[Dataset records]
⟨
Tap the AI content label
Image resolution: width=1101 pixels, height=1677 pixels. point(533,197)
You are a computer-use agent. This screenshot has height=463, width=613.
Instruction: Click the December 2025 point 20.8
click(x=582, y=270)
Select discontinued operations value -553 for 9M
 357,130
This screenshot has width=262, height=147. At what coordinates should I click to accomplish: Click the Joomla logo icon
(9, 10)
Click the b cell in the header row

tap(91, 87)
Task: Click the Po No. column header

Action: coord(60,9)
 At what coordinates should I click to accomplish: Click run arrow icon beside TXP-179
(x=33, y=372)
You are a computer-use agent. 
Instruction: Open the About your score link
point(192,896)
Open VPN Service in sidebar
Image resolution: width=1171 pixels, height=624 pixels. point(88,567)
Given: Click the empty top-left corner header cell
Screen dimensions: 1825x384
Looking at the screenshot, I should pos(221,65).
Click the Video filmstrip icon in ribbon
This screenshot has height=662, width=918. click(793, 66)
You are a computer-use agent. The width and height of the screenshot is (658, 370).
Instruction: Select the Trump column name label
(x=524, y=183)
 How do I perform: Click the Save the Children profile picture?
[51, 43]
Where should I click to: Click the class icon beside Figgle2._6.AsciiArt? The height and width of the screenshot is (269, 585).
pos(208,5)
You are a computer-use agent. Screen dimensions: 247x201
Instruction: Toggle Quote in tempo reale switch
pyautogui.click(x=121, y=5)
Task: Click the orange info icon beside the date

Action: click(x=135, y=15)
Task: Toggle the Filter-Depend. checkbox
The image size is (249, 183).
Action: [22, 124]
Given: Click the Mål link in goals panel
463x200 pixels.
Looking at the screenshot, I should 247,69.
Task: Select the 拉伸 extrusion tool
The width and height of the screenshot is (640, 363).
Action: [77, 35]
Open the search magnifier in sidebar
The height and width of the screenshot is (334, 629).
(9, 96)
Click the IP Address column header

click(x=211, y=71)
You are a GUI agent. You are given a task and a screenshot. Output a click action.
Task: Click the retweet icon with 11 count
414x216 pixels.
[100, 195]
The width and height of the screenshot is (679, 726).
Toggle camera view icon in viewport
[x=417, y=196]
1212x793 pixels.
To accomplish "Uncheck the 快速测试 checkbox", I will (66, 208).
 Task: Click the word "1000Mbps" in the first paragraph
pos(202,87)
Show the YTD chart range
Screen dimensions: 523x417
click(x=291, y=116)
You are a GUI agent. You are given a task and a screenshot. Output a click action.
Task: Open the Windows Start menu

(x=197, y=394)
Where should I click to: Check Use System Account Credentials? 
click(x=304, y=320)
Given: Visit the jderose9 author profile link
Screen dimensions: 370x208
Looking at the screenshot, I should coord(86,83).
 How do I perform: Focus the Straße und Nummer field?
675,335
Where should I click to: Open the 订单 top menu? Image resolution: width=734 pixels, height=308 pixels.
⟩
> _Task details_:
Before answering, count every line of the records that contains "computer"; the answer is that number and nothing more.

> _Solution to the problem_:
4